La loi RAFFARIN avait abaissé de 1000 à 300 mètres carrés la surface au-delà de laquelle il est obligatoire d’obtenir une autorisation administrative pour ouvrir un supermarché. M. RAFFARIN entendait « défendre » le petit commerce contre les grands distributeurs. Il souhaitait aussi limiter l’expansion des enseignes spécialisées dans le maxi discount, qui, comme chacun le sait, sont là pour pénaliser le consommateur en pratiquant des prix bas…

Il n’y a pas besoin d’être grand économiste pour comprendre que la loi RAFFARIN menace la concurrence, qu’elle est faite pour protéger des intérêts corporatistes, et qu’elle porte tort aux intérêt des clients et -accessoirement- à la liberté du commerce et de l’industrie, à la liberté d’entrer et de s’installer sur un marché.

Cela n’a pas échappé aux autorités de Bruxelles  et Frits BOLKESTEIN, commissaire chargé du marché intérieur jusqu’au 1er novembre, pense que ce texte constitue une entrave à la liberté d’établissement des prestataires et à la libre circulation des biens et des services au sein du marché unique. Gageons que son successeur pensera la même chose.
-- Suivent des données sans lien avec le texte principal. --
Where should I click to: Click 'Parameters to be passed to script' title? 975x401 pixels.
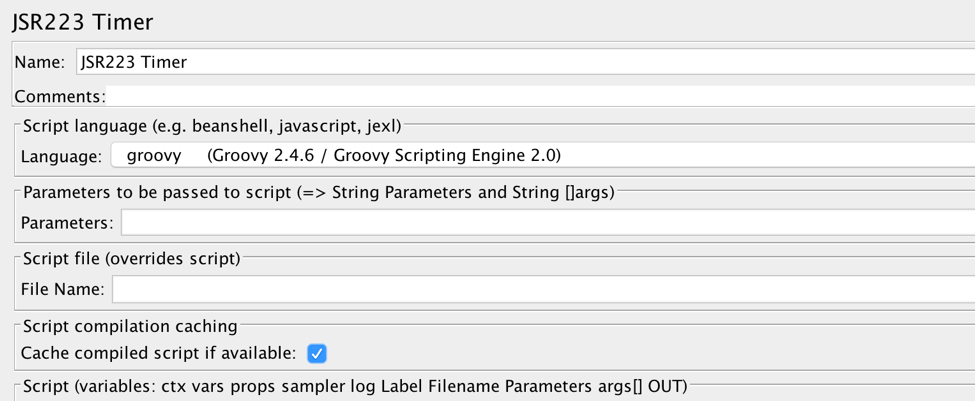[x=318, y=192]
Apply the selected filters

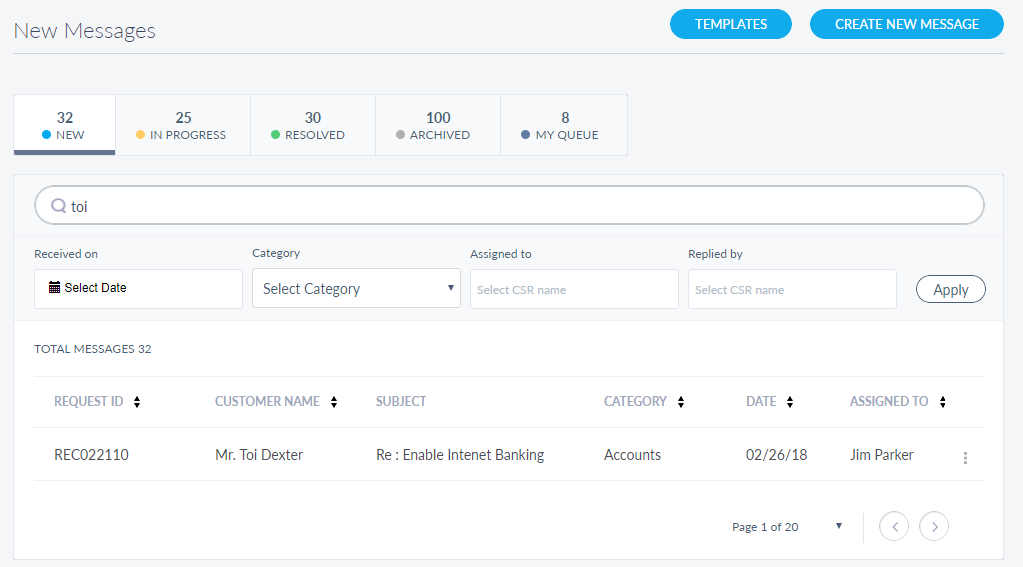[950, 289]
M. RAFFARIN a été scandalisé par cette interrogation sur le bien fondé de sa loi et s’est précipité chez Romano PRODI pour défendre sa loi.
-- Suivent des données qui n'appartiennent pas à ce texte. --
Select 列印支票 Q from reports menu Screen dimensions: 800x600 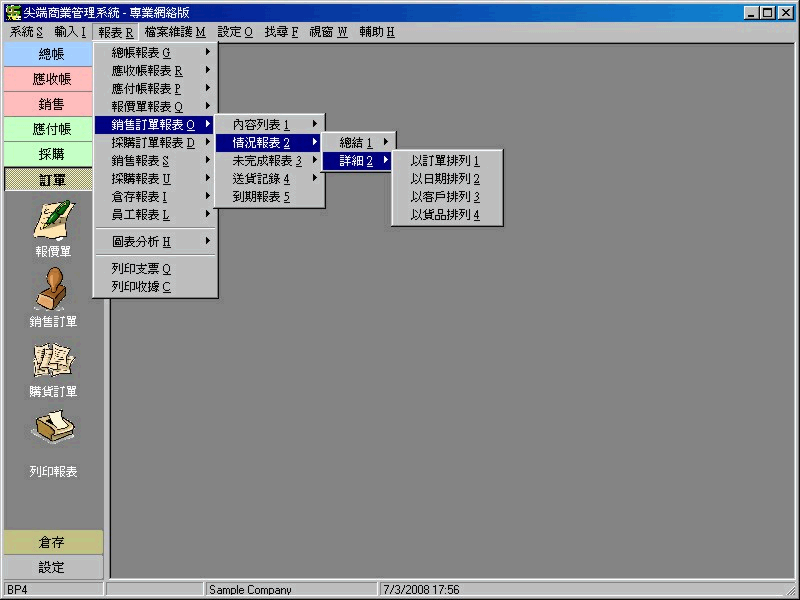coord(142,269)
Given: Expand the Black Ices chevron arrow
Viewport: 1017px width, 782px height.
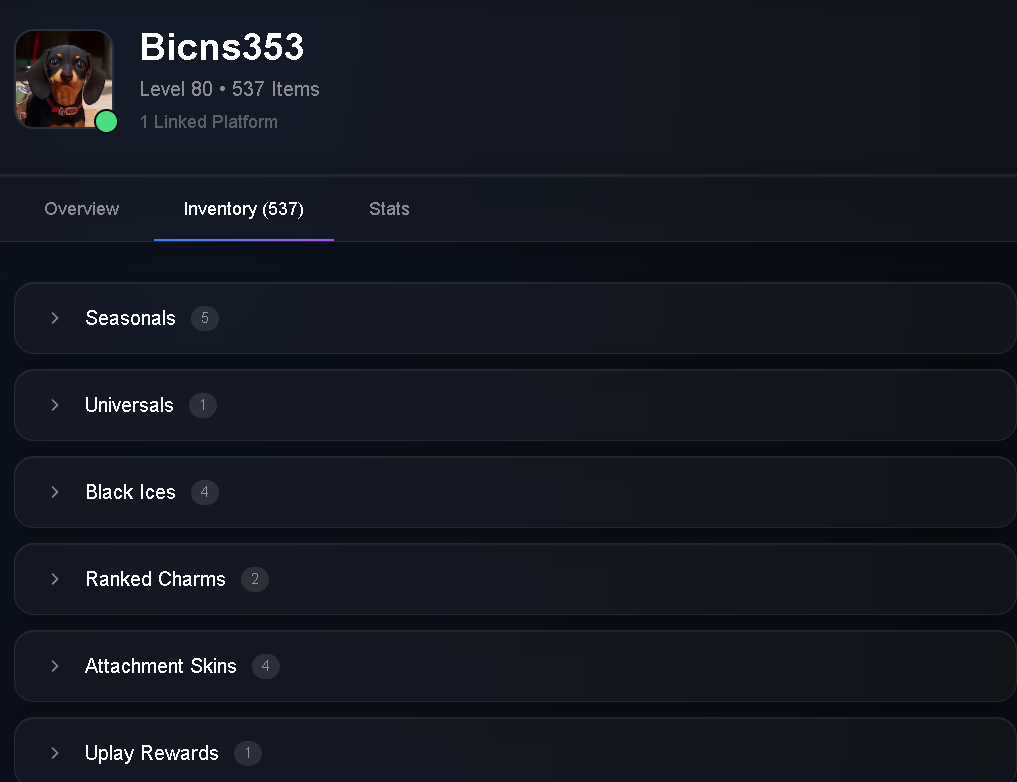Looking at the screenshot, I should point(54,492).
Il est vrai que la commission, saisie par un géant allemand du discount, s’apprêtait à envoyer une lettre de mise en demeure à Paris, ce qui est la première étape dans une procédure d’infraction, avant une éventuelle condamnation par la Cour de justice de Communautés européennes. La Commission trouve le dispositif français « trop bureaucratique », avec des démarches trop complexes et des délais trop longs.

La Commission s’interroge aussi sur la composition des commissions départementales d’équipement commercial, qui sont chargées d’évaluer les projets, et qui comprennent deux représentants des chambres de commerce et d’industrie, qui pourraient fausser le jeu de la concurrence et empêcher l’entrée d’éventuels rivaux.

M. RAFFARIN a obtenu un petit délai et la mise en demeure a été retardée de quelques jours, pour lui être agréable ! Mais ce n’est que partie remise et Bruxelles, dans son équipe actuelle ou dans sa nouvelle composition, ne se laissera pas faire. La procédure d’infraction sera de toutes façons ouverte, tant l’atteinte à la concurrence est évidente. Et cela d’autant plus que les Français, après avoir demandé une réunion d’experts pour examiner cette question avant l’ouverture de la procédure, ont boycotté la réunion prévue à leur demande et ont déclaré qu’ils ne pouvaient plus se libérer ; ce qui a passablement agacé le commissaire européen.

Cette affaire montre, une fois de plus, le mépris des gouvernements successifs pour les intérêts des consommateurs et leur ignorance de la logique de la concurrence. Elle prouve, encore une fois, que l’économie française est hyper bureaucratisée et qu’elle préfère toujours l’intervention étatique à la liberté économique.

Enfin, nous pouvons nous permettre, nous qui critiquons la bureaucratie européenne et le dirigisme de Bruxelles, de  dire que nous aimons bien l’Europe quand elle joue la carte de la liberté et de la concurrence et qu’elle pourfend les corporatismes et les privilèges étatiques. C’est le terrain sur lequel l’Europe devrait rester : celui de la liberté économique.